Long before Europeans reached this part of the world it was inhabited by Tlingit Indians, who had fishing camps set up on the shores of various inlets. While a glacial push about 300 years ago shoved many of these villages off the landscape, National Park Service historians note that "native people carried on their activities in many places along the nearby coast, places that may have been free of ice for as long as 13,000 years."
"The oldest known site in Glacier Bay National Park, located in Dundas Bay, is about 800 years old," they tell us. "Natives were at Lituya Bay, on the park’s wild outer coast, to greet (French explorer Jean François de Galaup) Lapérouse in 1786. Although a series of earthquake-triggered tidal waves, the latest in 1959, devastated most of the shoreline of Lituya Bay, a pocket of undisturbed forest still harbors archeological evidence of their life there."
The landscape that was to become Glacier Bay National Park and Preserve was ice-capped when European explorers first reached this corner of the world.
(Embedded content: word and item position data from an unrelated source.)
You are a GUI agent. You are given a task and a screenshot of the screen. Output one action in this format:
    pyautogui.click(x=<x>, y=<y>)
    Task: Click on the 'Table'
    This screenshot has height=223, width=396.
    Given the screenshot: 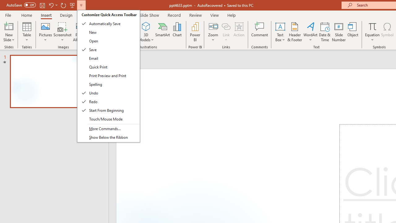 What is the action you would take?
    pyautogui.click(x=27, y=32)
    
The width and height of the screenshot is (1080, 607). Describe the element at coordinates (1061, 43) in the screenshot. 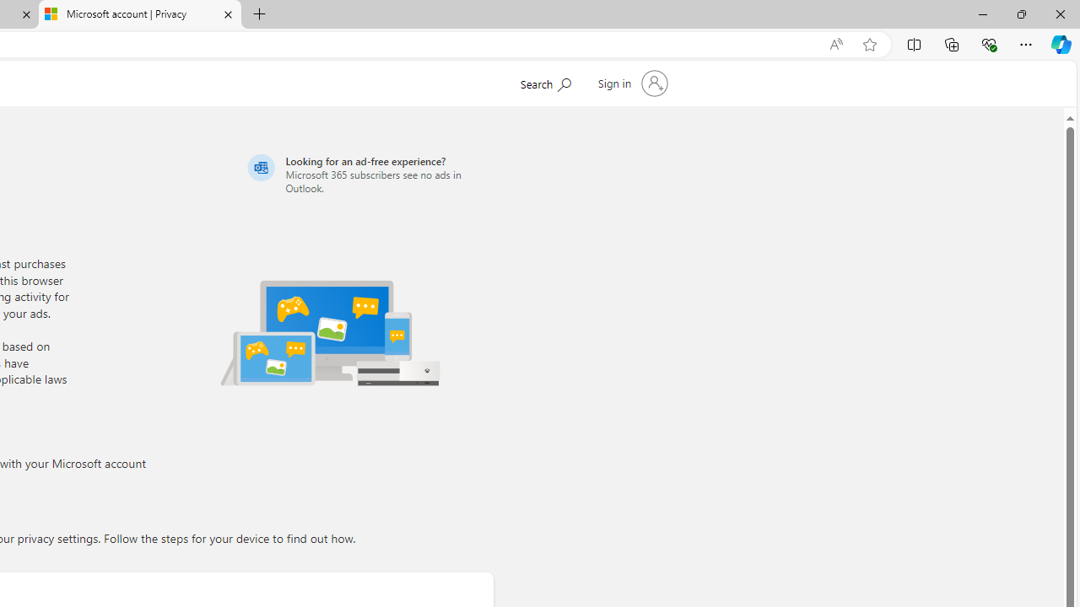

I see `'Copilot (Ctrl+Shift+.)'` at that location.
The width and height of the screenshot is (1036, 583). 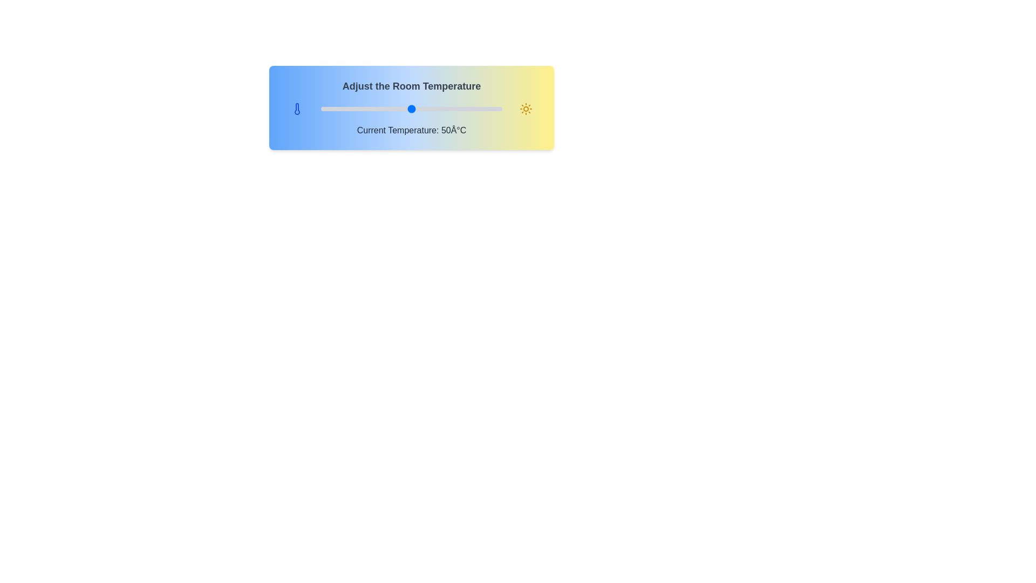 What do you see at coordinates (448, 108) in the screenshot?
I see `the temperature slider to 70°C` at bounding box center [448, 108].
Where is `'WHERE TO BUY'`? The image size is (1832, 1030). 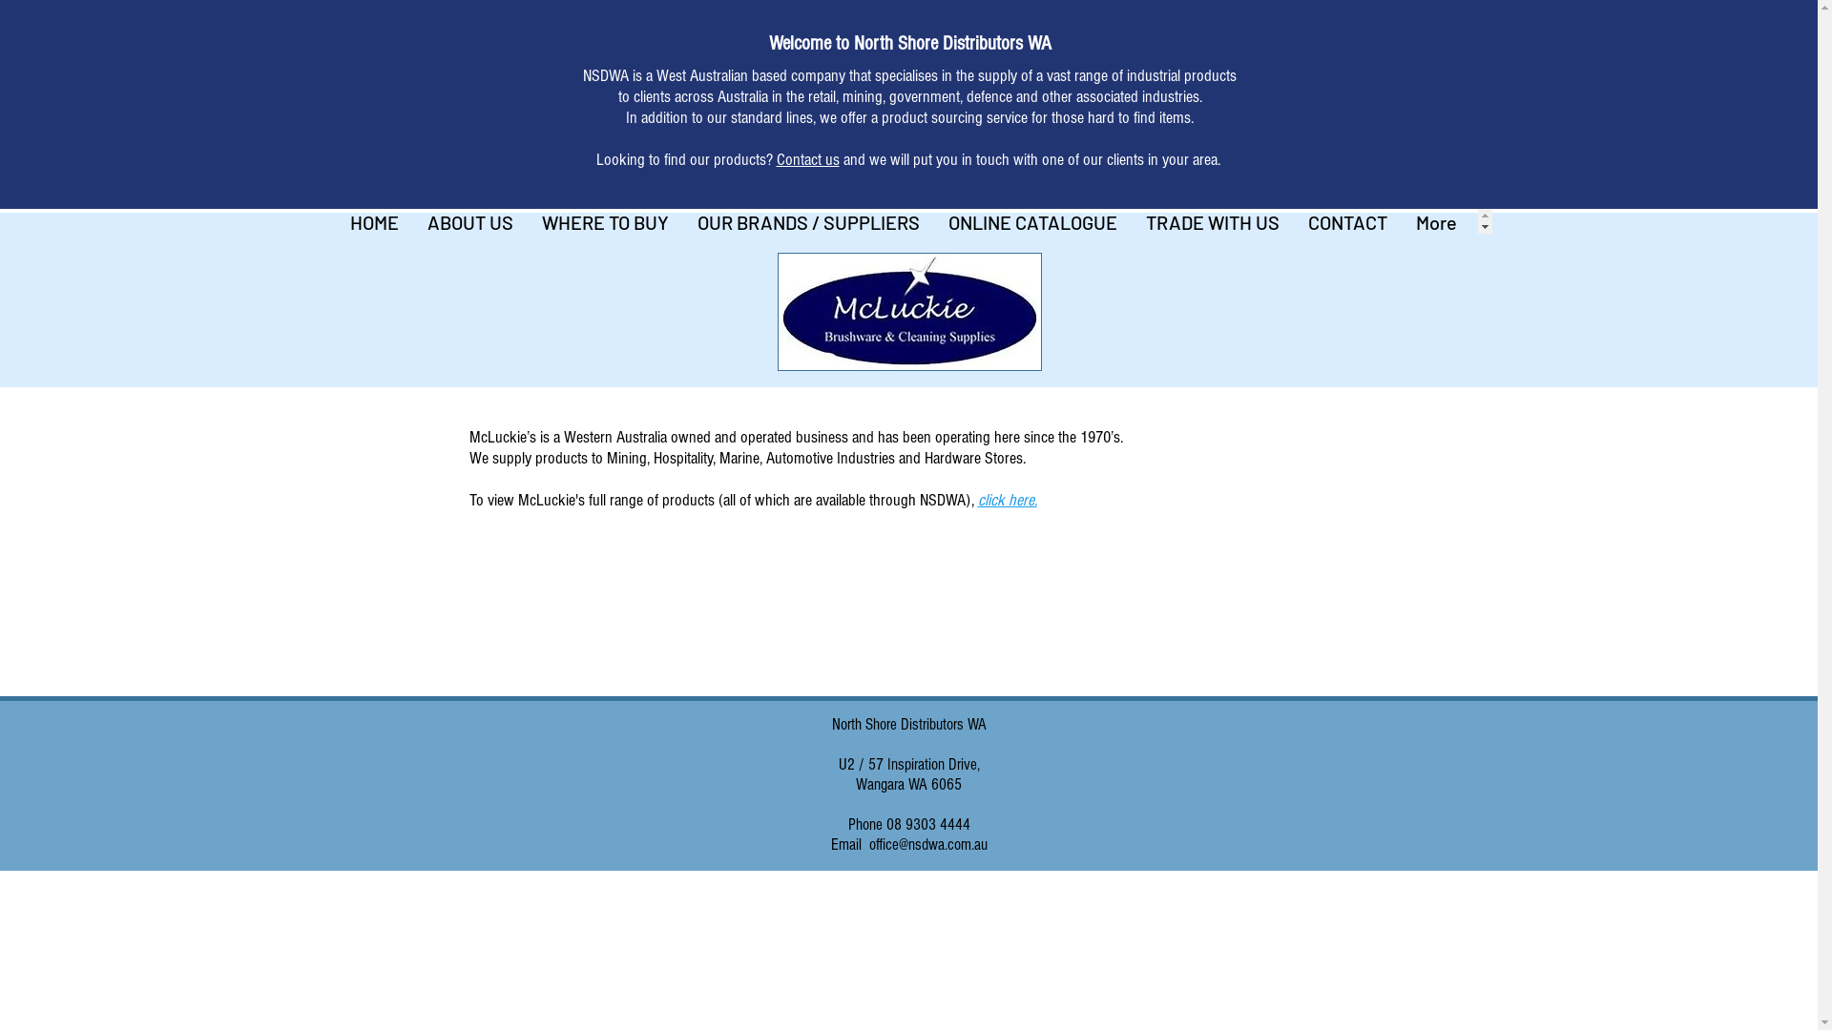
'WHERE TO BUY' is located at coordinates (603, 219).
When Capt. James Cook visited the area in 1778, the Grand Pacific Glacier ran past present-day Bartlett Cove and out past Point Carolus and Point Gustavus almost into Icy Strait.
Sixteen years later the ice had ebbed a bit. When Capt. George Vancouver visited the area in 1794, the Grand Pacific Glacier had backed up to Bartlett Cove, where park headquarters and the Glacier Bay Lodge are located today.
John Muir made his first visit to the region in 1879, traveling by canoe with the Rev. S. Hall Young and guided by four Tlingit Indians. Glaciers restricted his foray into the landscape to the area around today's Geikie Inlet, though when he returned in 1890 he was able to make it a bit farther north to the area that bears his name, Muir Point.
The renowned naturalist quickly fell in love with the landscape that would later become a national park. At one point during his first visit the usual cloud cover broke up long enough to provide Muir with a spectacular view of the Fairweather Range.
"The view to the westward is bound and almost filled by the glorious Fairweather Mountains, the highest among them springing aloft in sublime beauty of nearly sixteen thousand feet, while from base to summit every peak and spire and dividing ridge of all the mighty host was spotless white, as if painted. It would seem that snow could never be made to lie on the steepest slopes and precipices unless plastered on when wet, and then frozen. ... In the evening, after witnessing the unveiling of the majestic peaks and glaciers and their baptism in the down-pouring sunbeams, it seemed inconceivable that nature could have anything finer to show us," he wrote in Travels in Alaska, which was published in 1915.
Pioneer ecologist William S. Cooper of the University of Minnesota conducted studies of plant succession beginning in 1916, and was instrumental in the move to have the area protected.
The "preserve" portion of the park covers a tiny portion of the overall park, just 58,406 acres, and it's located in the extreme northwestern corner. Here hunting and trapping are permitted. Glacier Bay National Preserve is accessed by air, and involves a 50-mile air taxi flight from Yakutat. There are no scheduled flights
When President Calvin Coolidge in 1925 signed the legislation that created Glacier Bay National Monument, he noted not only the tidewater glaciers and range of forests, but the "unique opportunity for the scientific study of glacial behavior and resulting movements and developments of flora and fauna and of certain valuable relics of interglacial forests."
That declaration, with its specific emphasis on the science that could be performed in Glacier Bay, continues to guide the park's research efforts to this day.
In 1939 President Franklin D. Roosevelt more than doubled the size of the monument, and in 1980 President Carter protected more lands when he signed the Alaska National Interest Lands Conservation Act, which also renamed the unit to Glacier Bay National Park and Preserve.